» **Tareas**
1. Reproduce del texto sobre el Madrid de Cervantes el pasaje comprendido entre "Autor: 6 marzo" y "Losas de palacio.", ambos incluidos.
2. ¿Cómo se traduce al inglés esta oración del texto sobre el Madrid de Cervantes: «Apenas poseía tres puntos cardinales: un palacio vetusto, un camino alargado y un curso fluvial más bien escaso.»?
3. ¿Cómo seguiría el texto sobre el Madrid de Cervantes después de la frase que termina en «los corrillos de Las Losas de palacio»? Escribe la continuación.

» **Fragmento de la página**
Autor: 6 marzo 2009

Pedro García Martín

El Madrid al que allega el joven Miguel de Cervantes, endomingado merced a su recién nacida Corte, estaba cojo de orientación. Apenas poseía tres puntos cardinales: un palacio vetusto, un camino alargado y un curso fluvial más bien escaso.

La residencia soberana, asentada sobre solar moruno cerca de la plaza de Oriente, erigía su inmensa mole parda entre jardines solazados y huertas floridas. Escenario ameno que no era óbice para el deambular de duendes por sus frías estancias, el requebrar de amantes fantasmales por sus pasadizos misteriosos, el crujir de extraños ruidos que alimentaban el magín ya de por sí supersticioso del vecindario. La salsa de las hablillas, a día siguiente, en los corrillos de Las Losas de palacio.

» **Extractos de datos**
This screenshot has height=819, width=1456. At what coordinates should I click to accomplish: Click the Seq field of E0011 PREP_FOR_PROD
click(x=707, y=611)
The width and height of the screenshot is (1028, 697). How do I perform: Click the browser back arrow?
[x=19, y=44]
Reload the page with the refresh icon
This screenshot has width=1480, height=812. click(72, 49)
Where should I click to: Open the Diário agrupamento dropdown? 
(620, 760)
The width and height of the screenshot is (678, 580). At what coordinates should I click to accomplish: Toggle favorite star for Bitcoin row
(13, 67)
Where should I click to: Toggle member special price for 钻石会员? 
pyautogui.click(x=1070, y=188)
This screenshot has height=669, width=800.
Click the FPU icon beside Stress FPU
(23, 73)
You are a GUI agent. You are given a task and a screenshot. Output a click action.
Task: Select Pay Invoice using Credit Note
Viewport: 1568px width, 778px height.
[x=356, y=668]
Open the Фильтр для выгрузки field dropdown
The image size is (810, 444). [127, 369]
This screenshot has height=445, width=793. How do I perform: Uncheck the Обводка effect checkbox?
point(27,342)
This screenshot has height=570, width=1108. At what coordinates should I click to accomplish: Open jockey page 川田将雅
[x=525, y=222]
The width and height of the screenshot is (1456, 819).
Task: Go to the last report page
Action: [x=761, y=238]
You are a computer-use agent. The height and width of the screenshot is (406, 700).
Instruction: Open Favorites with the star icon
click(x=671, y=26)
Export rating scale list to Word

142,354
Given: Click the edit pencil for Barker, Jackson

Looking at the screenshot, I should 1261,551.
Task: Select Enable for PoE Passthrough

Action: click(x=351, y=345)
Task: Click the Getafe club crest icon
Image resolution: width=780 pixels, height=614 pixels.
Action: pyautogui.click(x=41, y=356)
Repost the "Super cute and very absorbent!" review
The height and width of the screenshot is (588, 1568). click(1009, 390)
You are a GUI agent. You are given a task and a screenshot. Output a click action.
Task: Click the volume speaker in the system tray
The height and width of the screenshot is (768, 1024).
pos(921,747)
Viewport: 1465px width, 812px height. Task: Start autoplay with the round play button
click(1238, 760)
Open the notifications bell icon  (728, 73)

» **Respuestas por tarea**
1.
Autor: 6 marzo 2009

Pedro García Martín

El Madrid al que allega el joven Miguel de Cervantes, endomingado merced a su recién nacida Corte, estaba cojo de orientación. Apenas poseía tres puntos cardinales: un palacio vetusto, un camino alargado y un curso fluvial más bien escaso.

La residencia soberana, asentada sobre solar moruno cerca de la plaza de Oriente, erigía su inmensa mole parda entre jardines solazados y huertas floridas. Escenario ameno que no era óbice para el deambular de duendes por sus frías estancias, el requebrar de amantes fantasmales por sus pasadizos misteriosos, el crujir de extraños ruidos que alimentaban el magín ya de por sí supersticioso del vecindario. La salsa de las hablillas, a día siguiente, en los corrillos de Las Losas de palacio.

2. It barely had three cardinal points: an ancient palace, a long road, and a rather meager river.

3.
La vía comercial entre semana, el paseo cortesano en fiestas de guardar, era la atiborrada calle Mayor, así llamada, como su nombre indica, por ser la más grande. Una arteria neurálgica que concitaba el bullicio de la vida cívica, mientras pululaba una población heterogénea y trajinaban los talleres de los oficios gremiales. De forma que, en sus aledaños, venían a afrontarse las discusiones ociosas de las gradas de San Felipe a las coyundas venales en la mancebía municipal de La Solera. Los ingenios de uno se convertían en clientes de la otra con sólo cruzar tan concurrida travesía.

La corriente acuática no era otra que la del humilde Manzanares, cuyo estiaje permitía a las carrozas circular por su lecho en plena canícula veraniega, de puro seco que estaba. Aunque tenía la ventaja añadida para los varones de ser pobre en agua, pero rico en mujeres semidesnudas rebozadas en arena. Un acicate erótico festivo que no le salvó de la sátira burlesca cuando le motejaba de «arroyo aprendiz de río».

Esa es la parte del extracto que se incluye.